Giscard: Iraq shows need for president

Series Title
Series Details Vol.9, No.10, 13.3.03, p5
Publication Date 13/03/2003
Content Type

Date: 13/03/03

THE European crisis over Iraq highlights the need to have a stable president of the Council, according to Convention chairman Valéry Giscard d'Estaing.

In behind-closed-doors talks with party leaders in the European Parliament, Giscard said that the divisions over how to deal with Iraq have been exacerbated because of the inherent weaknesses of a Union led by a rotating presidency.

However, senior Convention members claim the former French president is seeking to exploit the present crisis to push his long-held personal view that the EU needs a powerful head of the Council.

The big member states - France, Germany, the UK and Spain - support this idea which is, however, opposed by their smaller counterparts, who would prefer to see the European Commission wielding more power over foreign affairs.

Giscard argues that the present rotating system, where member states take it in turn to hold the EU tiller for six months, does not allow for vitally-needed "anticipation in its common foreign and security policy [CFSP]".

"This crisis has been spread over three presidencies now," Giscard said after the 28 February Convention plenary. "The [present] system does not allow us to engage in a global reflection."

A senior Convention official supports Giscard's stance. "We would not have arrived at such a dramatic split [in Europe] over Iraq if successive presidencies in the last couple of years had not neglected the problem.

"It was known that EU countries, in particular France and the UK, had different views on how to deal with Iraq. However, nothing was done to try to liken their stances before the problem erupted.

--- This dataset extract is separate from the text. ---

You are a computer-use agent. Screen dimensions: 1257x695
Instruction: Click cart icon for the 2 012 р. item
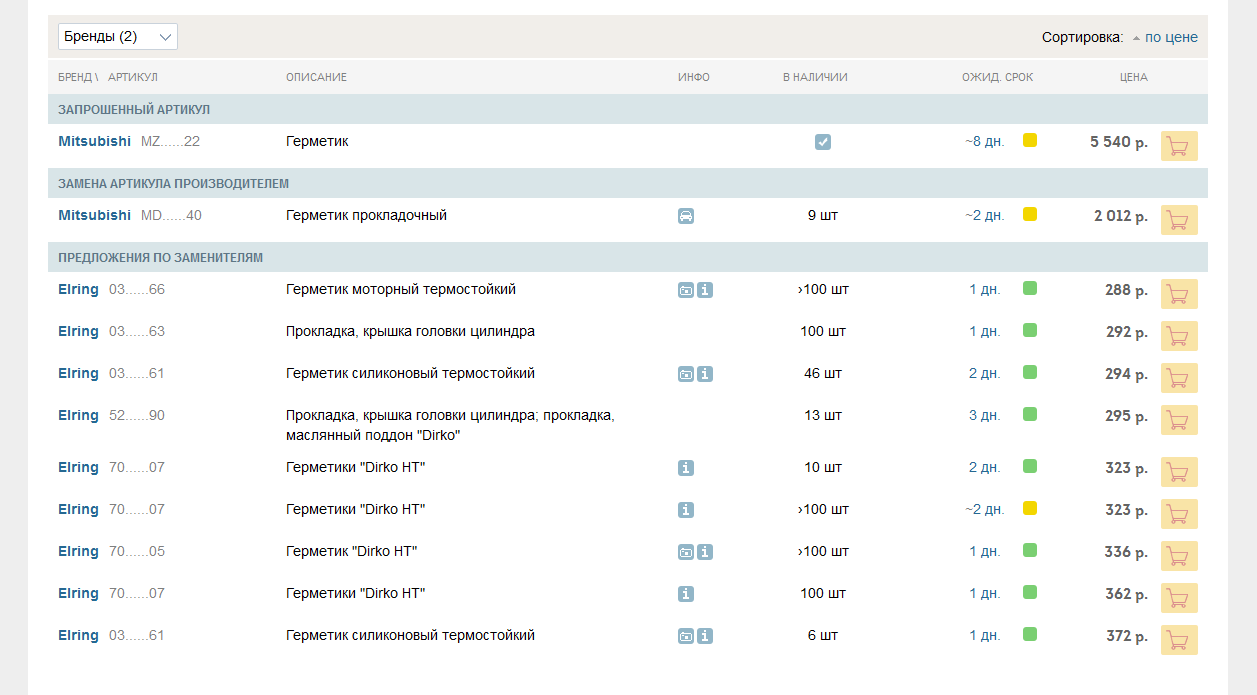[1179, 220]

"Maybe we would have had the present divisions anyway," he admits, "but no EU presidency ever tried to bridge the gap in perceptions."

The view is backed by a Council of Ministers' insider. "The political chaos related to Iraq is very much imputable to cowardly presidencies which did not want to tackle this hot potato in the past. It has been a latent problem for a while, but neither the Danish nor the Spanish presidency, who were at the Union's helm in 2002, dared to touch it.

"Their reasoning was very straight-forward: 'it will not be a problem during our six-month presidency, so let the next [presidency] tackle it'," he said.

However, a senior Convention member said Giscard was wrong to push for a Council president, at the expense of giving the Commission more powers over foreign affairs: "Who else would be able to 'anticipate' better than the Commission, which relies on such a solid administration and on a broad network outside the Union?"

In addition, MEP Andrew Duff, also a Convention member, claims the present crisis increasingly indicates that an integrated presidency - with the Commission's president chairing the European Council - is the right answer.

The European crisis over Iraq highlights the need to have a stable president of the Council, according to Convention chairman Valéry Giscard d'Estaing.